* _Work instructions_: Retype the lines from the one with "Where should I" through the last line, both included, leaving the pictures out.

* _Record extracts_:
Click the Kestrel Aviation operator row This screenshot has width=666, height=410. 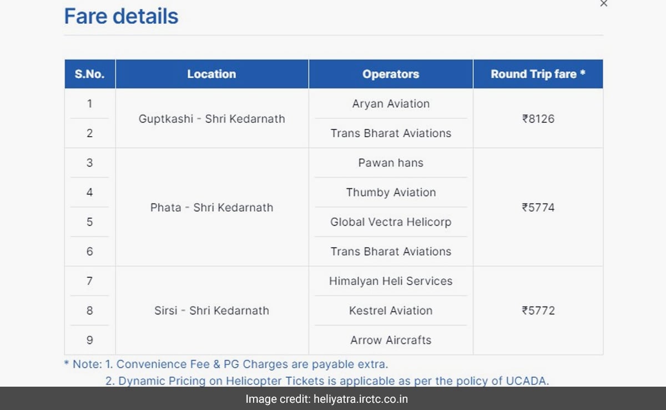391,311
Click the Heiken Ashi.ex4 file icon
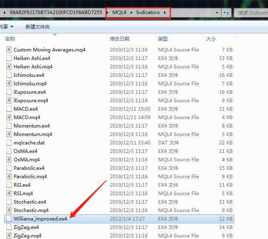Screen dimensions: 268x239 (9, 58)
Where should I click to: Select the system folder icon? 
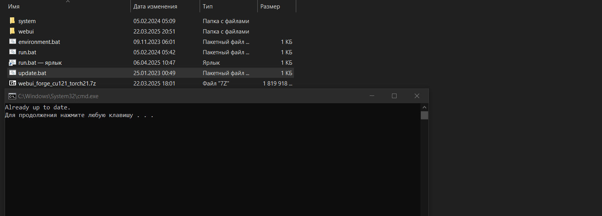coord(12,21)
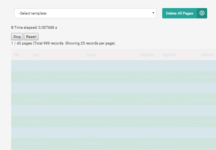The image size is (216, 150).
Task: Click the No. column header
Action: [x=17, y=55]
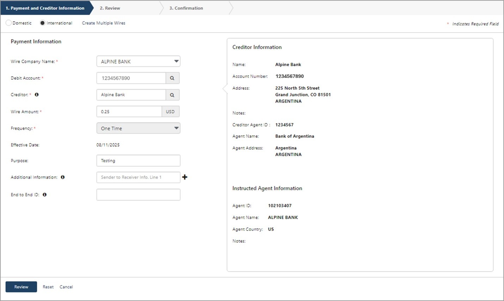
Task: Click the Additional Information info icon
Action: click(x=63, y=177)
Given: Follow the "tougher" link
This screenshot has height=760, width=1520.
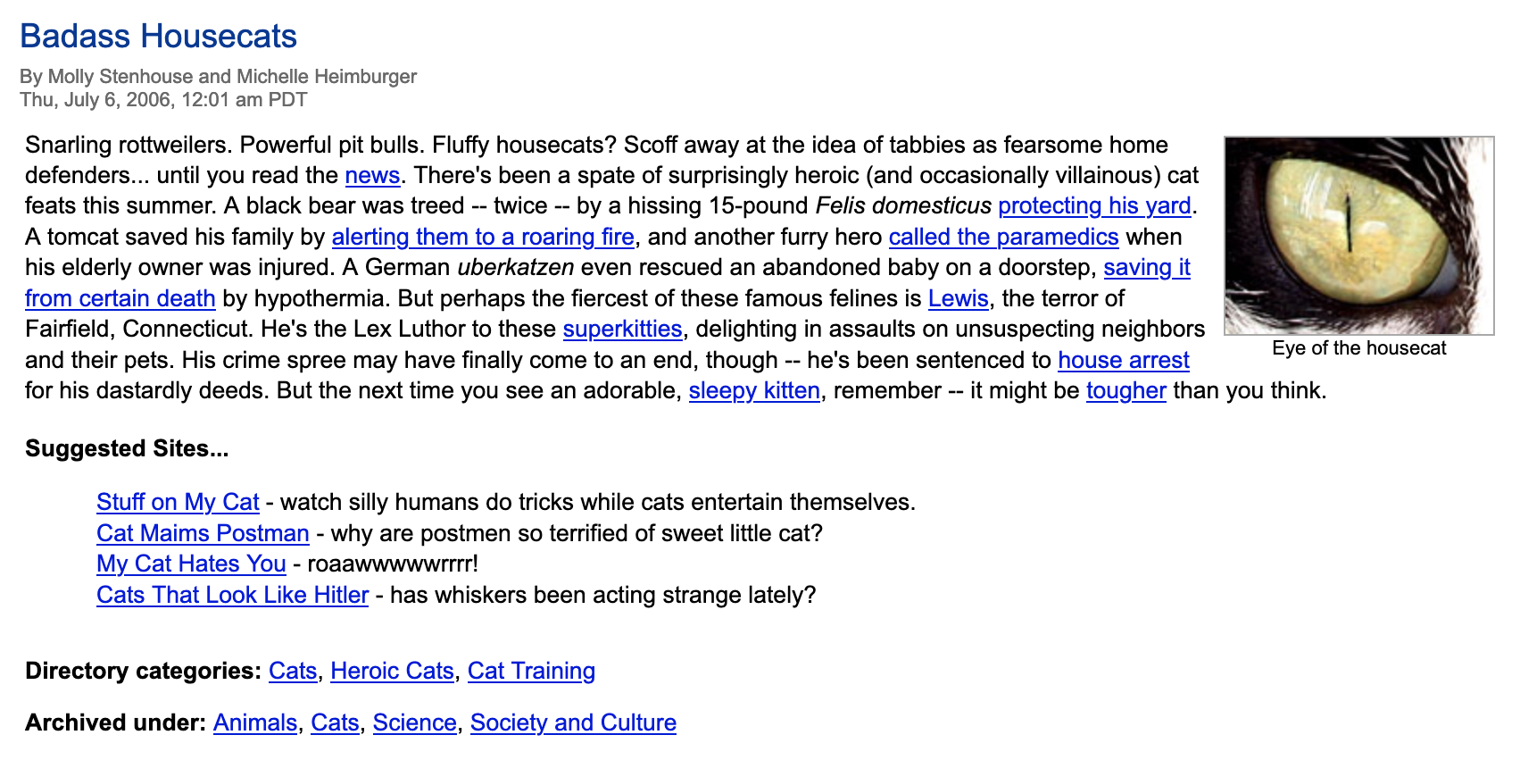Looking at the screenshot, I should pyautogui.click(x=1125, y=391).
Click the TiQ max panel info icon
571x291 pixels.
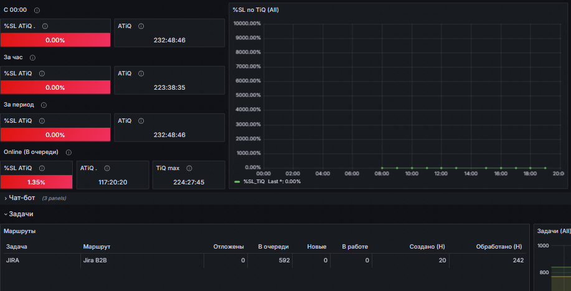(189, 168)
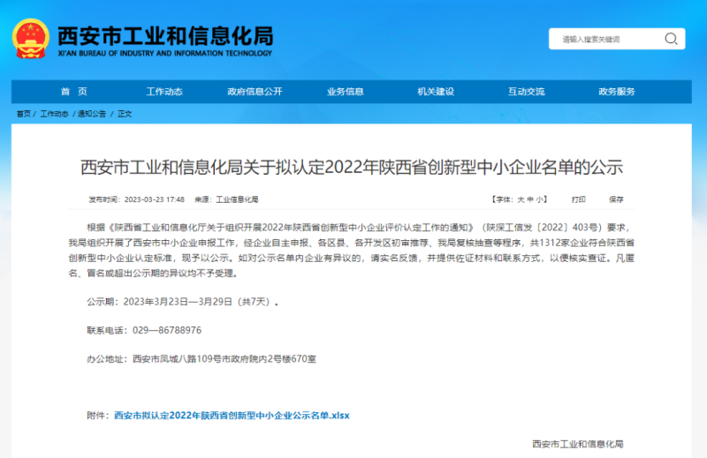The image size is (707, 458).
Task: Type in the keyword search field
Action: 605,39
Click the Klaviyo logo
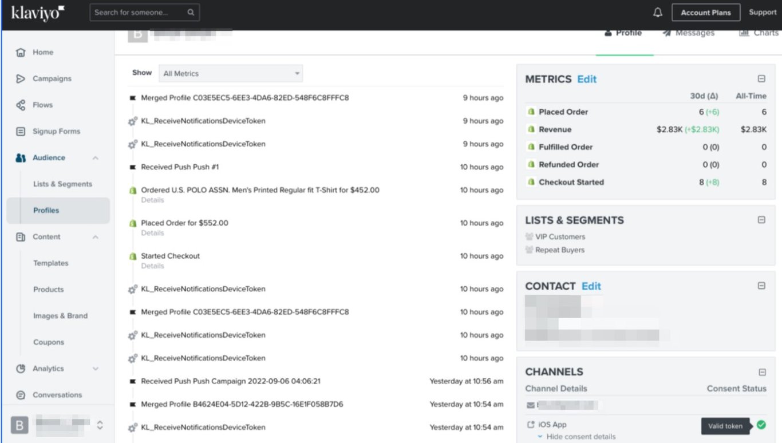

* _Reply_:
Where should I click to: Select the system folder icon? 
coord(12,21)
The image size is (216, 150).
Task: Click the No. column header
Action: [x=17, y=55]
Task: Click the Additional Information info icon
Action: click(x=63, y=177)
Given: Follow the "tougher" link
This screenshot has height=760, width=1520.
Looking at the screenshot, I should pyautogui.click(x=1125, y=391).
Click the TiQ max panel info icon
571x291 pixels.
(189, 168)
The image size is (707, 458).
Task: Type in the keyword search field
Action: 605,39
Click the Klaviyo logo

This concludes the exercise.